Exercise directions -
Only the lines from the beginning of the listing below through the line with "Given: Toggle light and dark mode switch" belong in the answer; please print them exactly and drop the pictures.

Record extracts -
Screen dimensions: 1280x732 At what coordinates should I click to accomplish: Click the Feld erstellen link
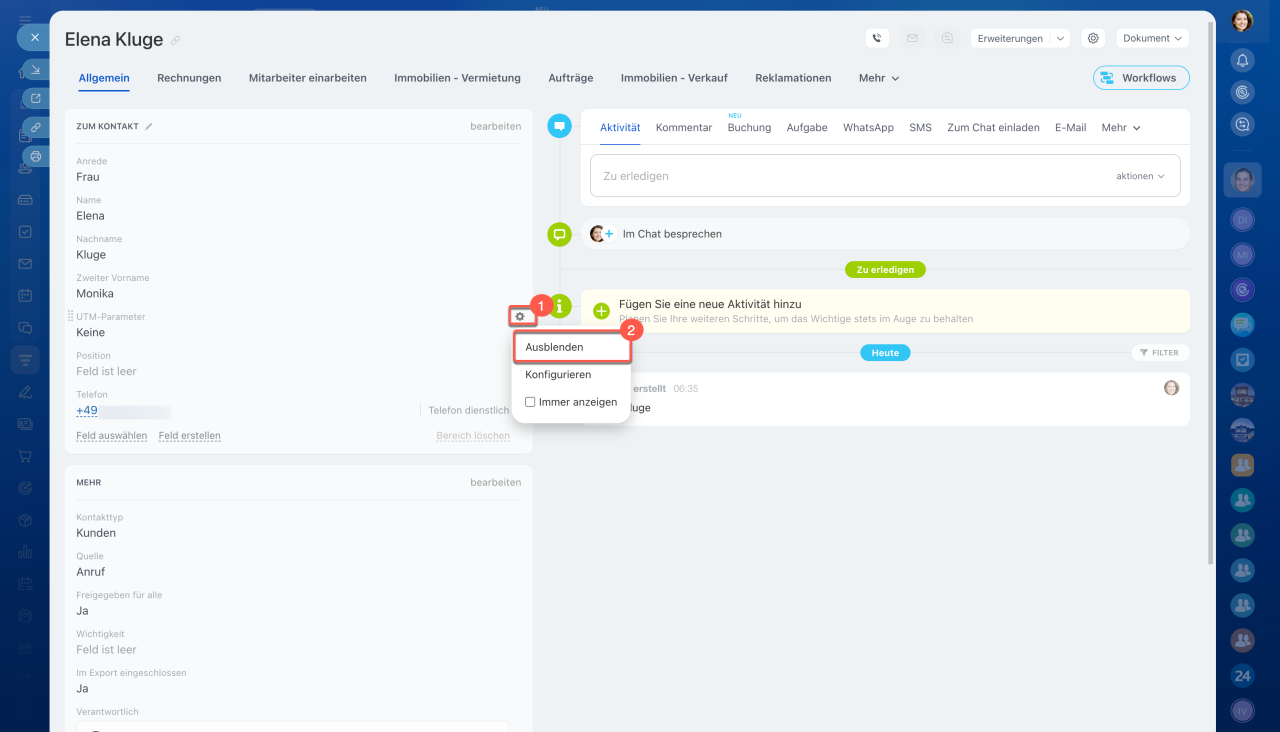189,436
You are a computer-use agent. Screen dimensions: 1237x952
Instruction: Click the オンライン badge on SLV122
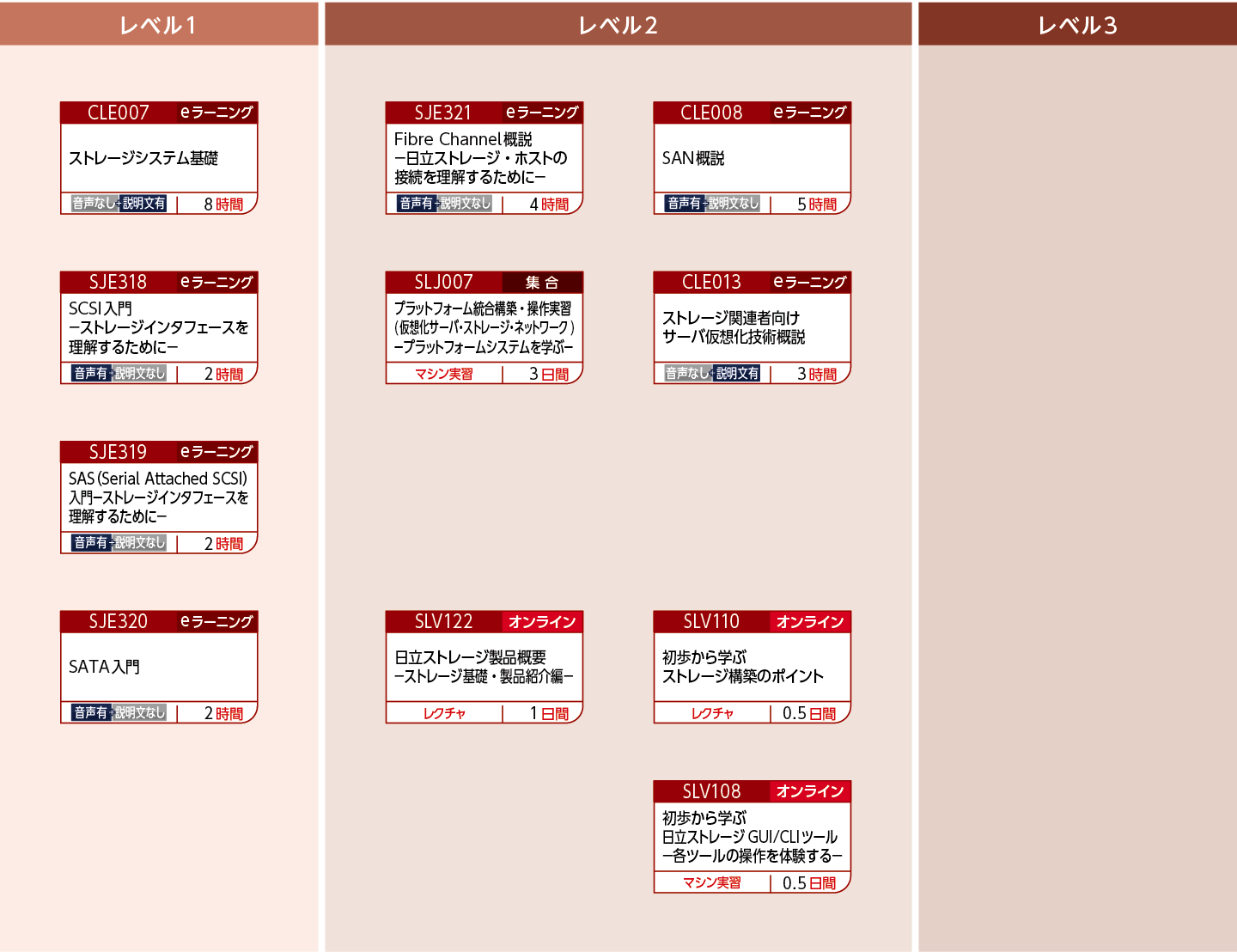click(x=542, y=622)
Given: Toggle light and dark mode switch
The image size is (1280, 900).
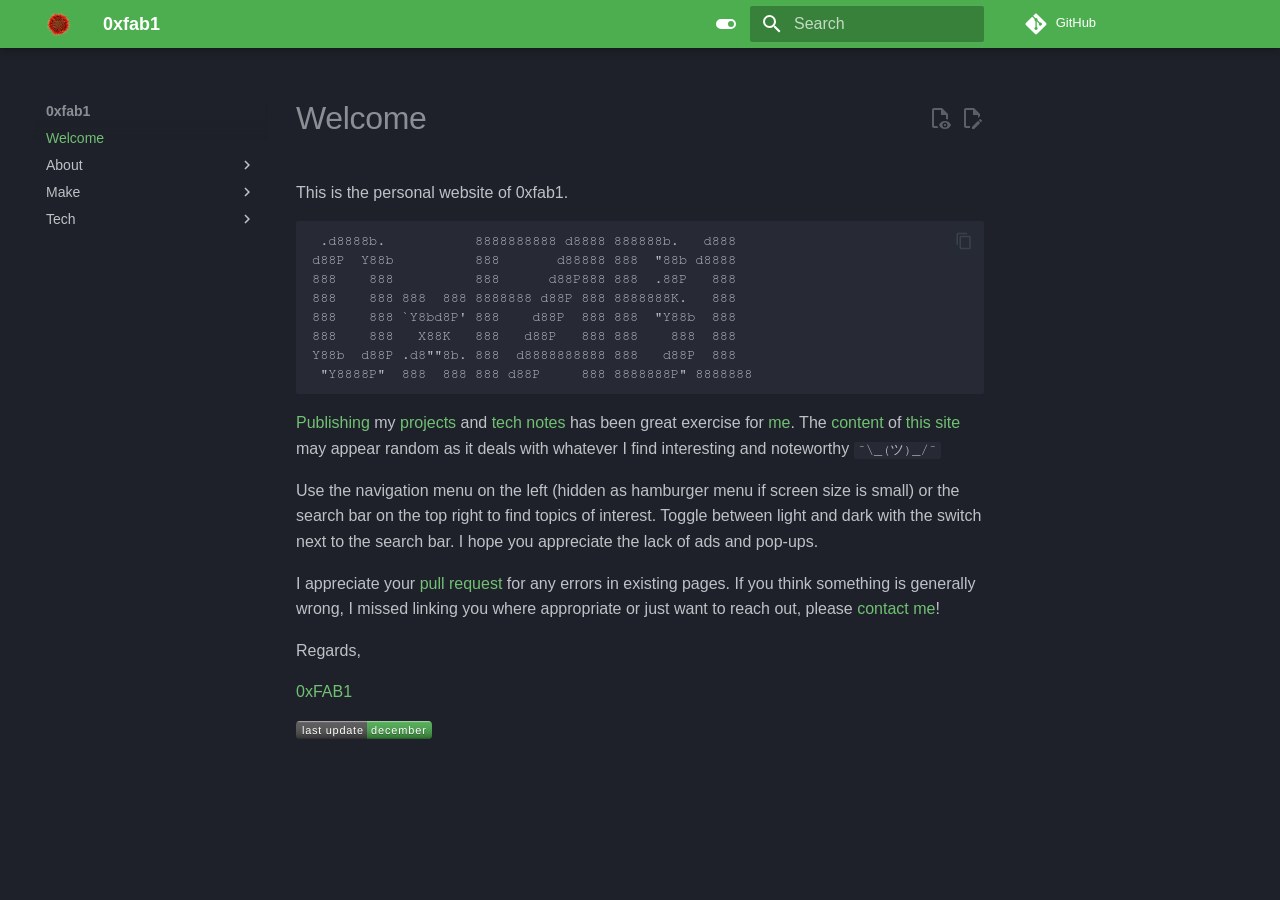Looking at the screenshot, I should (726, 24).
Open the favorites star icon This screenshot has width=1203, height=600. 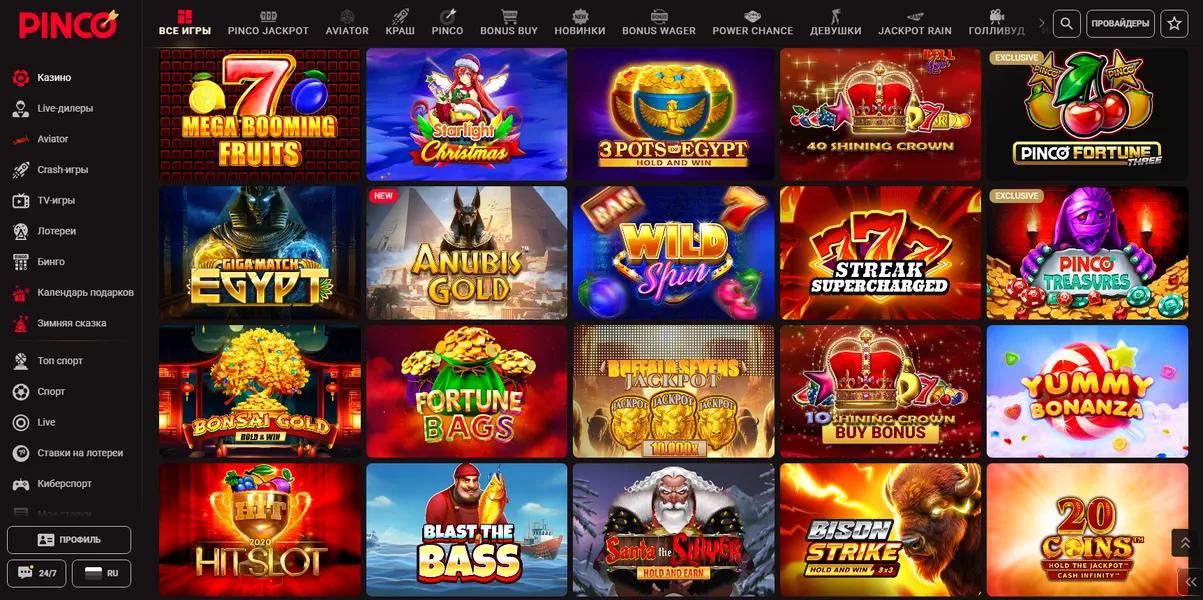coord(1174,24)
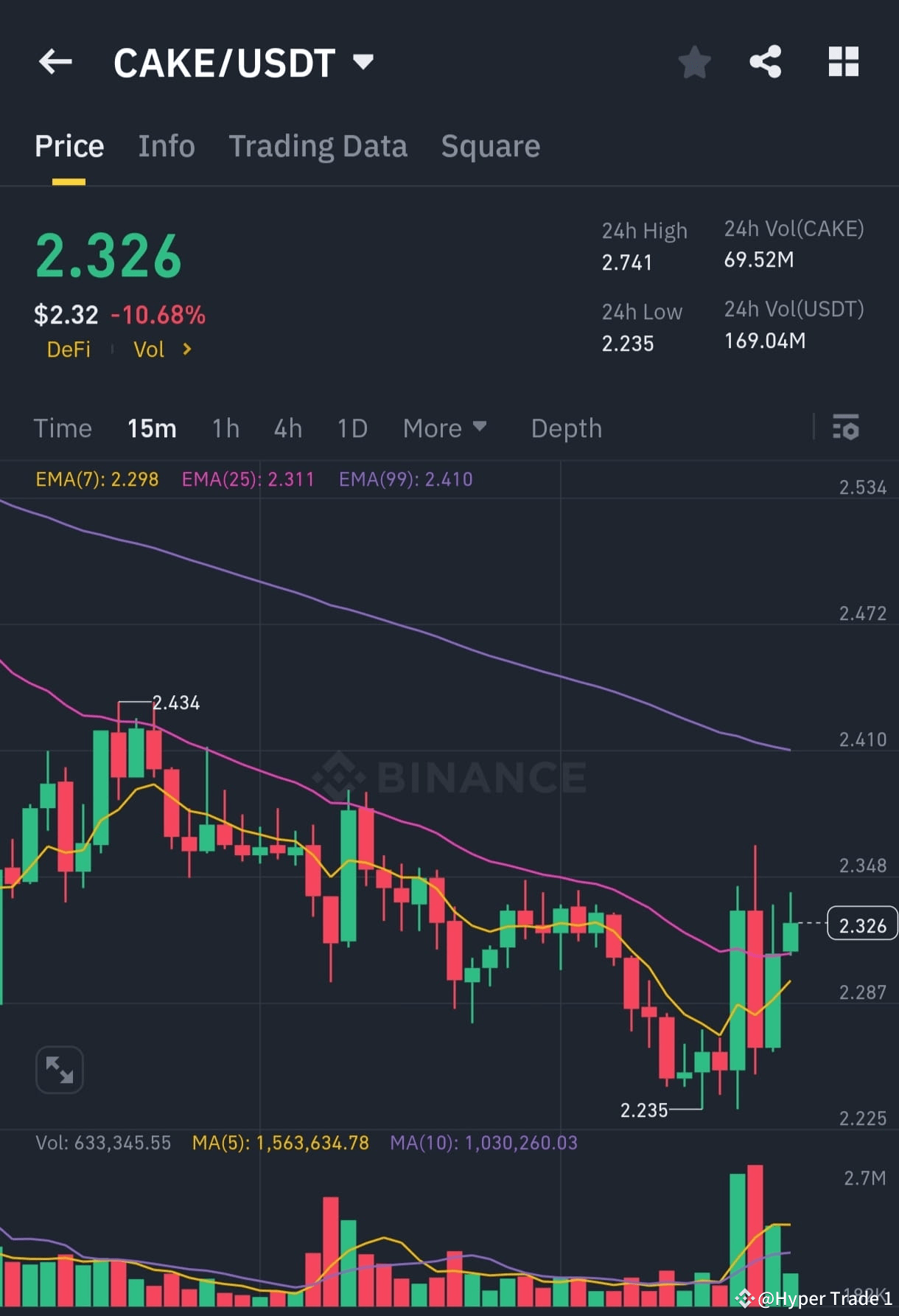Select the Info tab
Viewport: 899px width, 1316px height.
pos(166,145)
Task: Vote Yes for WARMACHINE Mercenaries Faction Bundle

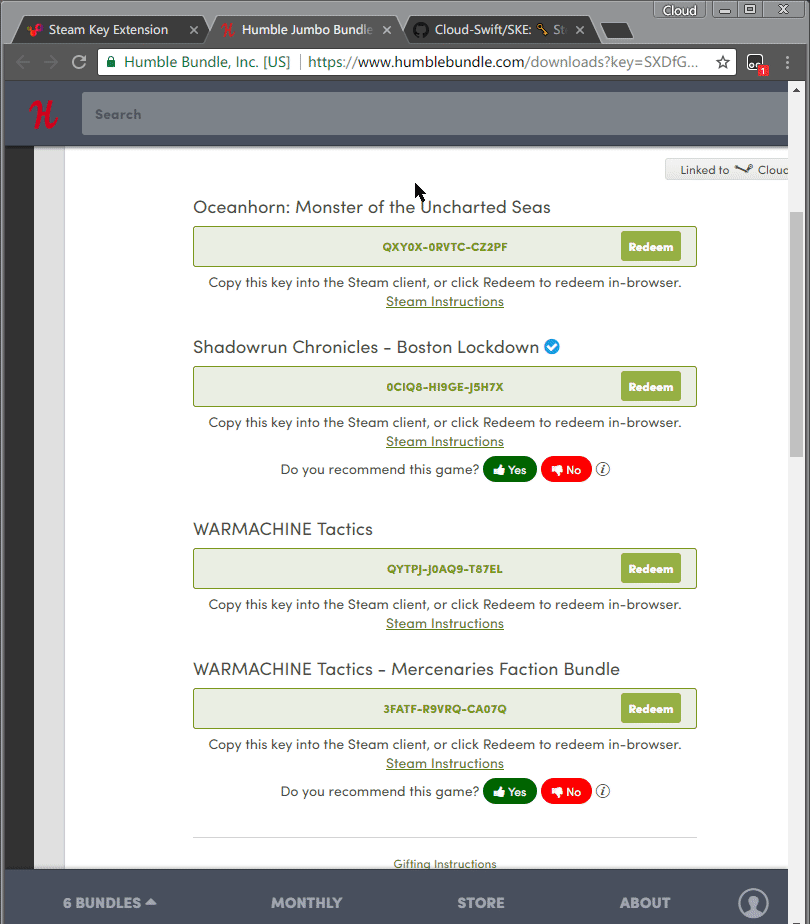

Expected answer -
Screen dimensions: 1280x732 At what coordinates should I click to accomplish: Click the Feld erstellen link
189,436
You are a computer-use agent. Screen dimensions: 1237x952
Instruction: Click the オンライン badge on SLV122
click(x=542, y=622)
Given: Toggle light and dark mode switch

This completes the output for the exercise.